I used the titanic data to practice working with various classes and methods in pyspark.ml.

In [1]:
import findspark
findspark.init('/home/ubuntu/spark-2.1.1-bin-hadoop2.7')

In [2]:
from pyspark.sql import SparkSession

In [3]:
spark = SparkSession.builder.appName('titanic').getOrCreate()

### Loading and checking the data

In [4]:
data = spark.read.csv('titanic.csv',inferSchema=True,header=True)

In [5]:
data.printSchema()

root
 |-- PassengerId: integer (nullable = true)
 |-- Survived: integer (nullable = true)
 |-- Pclass: integer (nullable = true)
 |-- Name: string (nullable = true)
 |-- Sex: string (nullable = true)
 |-- Age: double (nullable = true)
 |-- SibSp: integer (nullable = true)
 |-- Parch: integer (nullable = true)
 |-- Ticket: string (nullable = true)
 |-- Fare: double (nullable = true)
 |-- Cabin: string (nullable = true)
 |-- Embarked: string (nullable = true)



In [6]:
data.columns

['PassengerId',
 'Survived',
 'Pclass',
 'Name',
 'Sex',
 'Age',
 'SibSp',
 'Parch',
 'Ticket',
 'Fare',
 'Cabin',
 'Embarked']

### Separating relevant data columns

In [7]:
final_data = data.select(['Survived',
 'Pclass',
 'Sex',
 'Age',
 'SibSp',
 'Parch',
 'Fare',
 'Embarked'])

### Dropping Null Values

The Embarked column was the only column with null values.

In [8]:
final_data.where(final_data.Embarked.isNull()).count()

2

In [9]:
final_data = final_data.na.drop()

### Setting up the Modeling Pipeline

#### Preprocessing the Categorical Columns by String Indexing and One Hot Encoding

In [10]:
from pyspark.ml.feature import VectorAssembler,VectorIndexer,OneHotEncoder,StringIndexer

In [11]:
gender_indexer = StringIndexer(inputCol='Sex',outputCol='GenderIndex')
gender_encoder = OneHotEncoder(inputCol='GenderIndex',outputCol='GenderVec')

In [12]:
embark_indexer = StringIndexer(inputCol='Embarked',outputCol='EmbarkIndex')
embark_encoder = OneHotEncoder(inputCol='EmbarkIndex',outputCol='EmbarkVec')

In [13]:
assembler = VectorAssembler(inputCols=['Pclass',
 'GenderVec',
 'Age',
 'SibSp',
 'Parch',
 'Fare',
 'EmbarkVec'],outputCol='features')

#### Initializing a Logisitic Regression Model

In [14]:
from pyspark.ml.classification import LogisticRegression

In [15]:
logreg_titanic = LogisticRegression(featuresCol='features',labelCol='Survived')

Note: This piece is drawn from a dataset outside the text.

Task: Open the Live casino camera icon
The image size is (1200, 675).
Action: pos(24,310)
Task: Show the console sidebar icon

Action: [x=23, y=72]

#### Setting up a Preprocessing and Modeling Pipeline

In [16]:
from pyspark.ml import Pipeline

In [17]:
pipeline = Pipeline(stages=[gender_indexer,embark_indexer,
                           gender_encoder,embark_encoder,
                           assembler,logreg_titanic])

#### Splitting the Data into Train and Test Sets

In [18]:
train_data, test_data = final_data.randomSplit([0.7,.3])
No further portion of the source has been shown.